- WHAT IS BEING ASKED -
In the passage defining desecration, what penalty does Article 297 set for violating the Tomb of the Unknown Soldier?

- QUOTED TEXT -

********

2.1 Defining ‘Desecration’

Article 297 of Ukraine’s Criminal Code criminalises the ‘violation of a tomb or other burial places’, specifying that a violation of the ‘Tomb of the Unknown Soldier’ is punishable by the restraint of liberty for three to five years, or imprisonment for the same term.8 The applicant’s defence had a two-pronged approach to address the claim of desecration. Firstly, she argued that the vague wording of Article 297 made it far from obvious that her actions amounted to desecration of a tomb.9 Secondly, she argued that the prosecution had not met the mens rea requirement, voiding the conviction.10 

The term ‘violation’ in Article 297 does not specify an actus reus, resulting in an ambiguous definition of desecration. In light ofthis, the applicant submitted that Section 2 of Ukraine’s Burial and Funeral Business Act of 2003 should be applied, necessitated by the doctrine of lex specialis. Section 2 specifically requires the intention to ‘defile the family or social memory of a deceased or to show contempt for a burial place, or social and religious principles and traditions in that area’.11 Relying on this Act, the applicant argued the prescribed intention had not been proven. Sinkova maintained that her intention was to criticise the government’s mismanagement of resources and failure to adequately provide for surviving war veterans. The statutory test establishes that to satisfy the criteria for desecration, the contempt must be specifically targeted at the burial place. Although the Eternal Flame was used as a medium to express contempt, it was not the target of contempt itself.

********

- DATASET -
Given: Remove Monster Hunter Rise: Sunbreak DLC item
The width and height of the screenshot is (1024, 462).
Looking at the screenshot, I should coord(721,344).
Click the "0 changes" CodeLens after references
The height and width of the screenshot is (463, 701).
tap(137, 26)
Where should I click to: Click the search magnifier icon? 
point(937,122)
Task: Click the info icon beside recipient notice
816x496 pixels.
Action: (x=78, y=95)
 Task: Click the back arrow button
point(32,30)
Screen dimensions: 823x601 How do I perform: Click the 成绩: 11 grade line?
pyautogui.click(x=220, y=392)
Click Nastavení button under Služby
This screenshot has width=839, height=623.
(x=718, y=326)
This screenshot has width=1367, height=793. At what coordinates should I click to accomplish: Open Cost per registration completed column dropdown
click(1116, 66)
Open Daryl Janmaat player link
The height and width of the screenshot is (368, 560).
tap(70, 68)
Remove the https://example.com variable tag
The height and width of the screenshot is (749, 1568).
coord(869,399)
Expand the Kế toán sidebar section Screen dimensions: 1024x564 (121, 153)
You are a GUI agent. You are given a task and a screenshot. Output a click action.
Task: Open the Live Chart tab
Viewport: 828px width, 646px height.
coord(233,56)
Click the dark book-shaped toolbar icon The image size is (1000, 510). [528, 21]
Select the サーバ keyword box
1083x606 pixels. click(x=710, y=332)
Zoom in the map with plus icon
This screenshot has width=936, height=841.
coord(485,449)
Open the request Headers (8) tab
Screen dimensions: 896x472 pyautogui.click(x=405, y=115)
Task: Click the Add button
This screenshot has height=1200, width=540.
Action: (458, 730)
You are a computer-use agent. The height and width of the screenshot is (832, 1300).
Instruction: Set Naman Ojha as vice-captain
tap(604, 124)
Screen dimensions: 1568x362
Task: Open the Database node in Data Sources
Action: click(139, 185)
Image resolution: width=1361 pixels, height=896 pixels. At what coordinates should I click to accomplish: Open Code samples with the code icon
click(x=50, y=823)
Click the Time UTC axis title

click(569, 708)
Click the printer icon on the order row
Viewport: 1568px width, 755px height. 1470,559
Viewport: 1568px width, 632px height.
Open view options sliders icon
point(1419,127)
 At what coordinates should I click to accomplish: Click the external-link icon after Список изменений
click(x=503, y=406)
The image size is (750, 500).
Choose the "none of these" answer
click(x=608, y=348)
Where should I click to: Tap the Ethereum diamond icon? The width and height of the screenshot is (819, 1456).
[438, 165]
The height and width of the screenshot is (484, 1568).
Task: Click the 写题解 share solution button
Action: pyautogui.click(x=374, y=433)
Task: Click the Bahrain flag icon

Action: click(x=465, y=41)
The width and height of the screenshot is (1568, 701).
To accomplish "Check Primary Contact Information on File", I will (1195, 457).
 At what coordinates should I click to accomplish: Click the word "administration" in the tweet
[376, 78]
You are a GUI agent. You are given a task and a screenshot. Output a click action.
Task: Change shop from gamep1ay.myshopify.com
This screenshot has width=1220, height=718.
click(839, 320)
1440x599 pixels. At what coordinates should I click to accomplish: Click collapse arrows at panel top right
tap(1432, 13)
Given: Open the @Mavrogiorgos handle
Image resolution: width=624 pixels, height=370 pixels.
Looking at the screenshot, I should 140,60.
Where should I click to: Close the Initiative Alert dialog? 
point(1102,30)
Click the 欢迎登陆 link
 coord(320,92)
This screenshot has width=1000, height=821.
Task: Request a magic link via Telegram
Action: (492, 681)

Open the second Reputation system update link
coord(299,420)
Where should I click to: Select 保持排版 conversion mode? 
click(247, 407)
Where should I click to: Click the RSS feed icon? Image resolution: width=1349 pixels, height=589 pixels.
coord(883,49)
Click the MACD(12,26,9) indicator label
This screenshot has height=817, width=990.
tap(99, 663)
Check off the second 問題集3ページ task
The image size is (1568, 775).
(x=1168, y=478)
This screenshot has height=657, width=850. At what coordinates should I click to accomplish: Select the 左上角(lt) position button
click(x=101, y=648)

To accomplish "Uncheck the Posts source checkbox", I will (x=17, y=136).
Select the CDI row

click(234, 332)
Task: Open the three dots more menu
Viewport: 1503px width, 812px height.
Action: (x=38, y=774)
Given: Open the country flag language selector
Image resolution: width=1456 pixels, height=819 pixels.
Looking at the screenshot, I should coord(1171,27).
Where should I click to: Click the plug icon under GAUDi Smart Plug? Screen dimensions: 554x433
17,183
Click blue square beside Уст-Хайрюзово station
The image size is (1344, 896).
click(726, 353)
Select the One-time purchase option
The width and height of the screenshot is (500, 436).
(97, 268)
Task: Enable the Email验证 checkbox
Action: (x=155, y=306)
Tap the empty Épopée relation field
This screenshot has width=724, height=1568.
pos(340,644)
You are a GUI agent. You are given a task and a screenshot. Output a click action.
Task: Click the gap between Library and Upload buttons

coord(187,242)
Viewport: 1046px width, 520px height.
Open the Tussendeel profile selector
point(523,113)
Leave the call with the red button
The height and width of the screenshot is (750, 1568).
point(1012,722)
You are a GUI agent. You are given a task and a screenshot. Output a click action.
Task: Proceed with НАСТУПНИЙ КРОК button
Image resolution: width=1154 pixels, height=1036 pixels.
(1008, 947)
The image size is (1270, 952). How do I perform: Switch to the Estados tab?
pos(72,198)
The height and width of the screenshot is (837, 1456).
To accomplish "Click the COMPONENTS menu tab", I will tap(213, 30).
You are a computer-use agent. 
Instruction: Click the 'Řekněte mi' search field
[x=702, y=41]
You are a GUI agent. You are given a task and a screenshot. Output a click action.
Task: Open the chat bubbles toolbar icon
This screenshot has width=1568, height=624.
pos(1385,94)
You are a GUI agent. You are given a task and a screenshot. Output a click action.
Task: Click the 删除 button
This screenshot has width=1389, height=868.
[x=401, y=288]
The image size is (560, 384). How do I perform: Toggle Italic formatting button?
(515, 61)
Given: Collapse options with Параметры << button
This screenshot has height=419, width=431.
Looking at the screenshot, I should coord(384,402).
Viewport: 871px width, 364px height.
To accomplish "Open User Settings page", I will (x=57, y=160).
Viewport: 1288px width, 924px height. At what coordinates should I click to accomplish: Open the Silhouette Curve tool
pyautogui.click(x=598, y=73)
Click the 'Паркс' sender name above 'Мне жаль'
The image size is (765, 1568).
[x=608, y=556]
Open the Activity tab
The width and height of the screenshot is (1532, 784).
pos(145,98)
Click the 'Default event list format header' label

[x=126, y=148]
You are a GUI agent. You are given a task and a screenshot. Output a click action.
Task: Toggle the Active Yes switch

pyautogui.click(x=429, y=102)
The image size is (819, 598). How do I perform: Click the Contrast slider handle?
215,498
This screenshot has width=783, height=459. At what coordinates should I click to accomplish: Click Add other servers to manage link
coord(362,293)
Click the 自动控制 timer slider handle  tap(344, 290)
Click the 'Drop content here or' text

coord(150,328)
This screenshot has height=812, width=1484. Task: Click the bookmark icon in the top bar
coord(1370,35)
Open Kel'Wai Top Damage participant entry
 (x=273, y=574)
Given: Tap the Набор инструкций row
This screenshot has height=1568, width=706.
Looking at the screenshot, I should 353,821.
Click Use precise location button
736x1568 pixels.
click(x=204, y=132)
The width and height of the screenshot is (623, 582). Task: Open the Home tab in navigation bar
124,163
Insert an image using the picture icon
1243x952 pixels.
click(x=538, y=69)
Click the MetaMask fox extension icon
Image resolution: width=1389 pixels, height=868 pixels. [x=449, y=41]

********

- COMPLETED EXERCISE -
Restraint of liberty for three to five years, or imprisonment for the same term.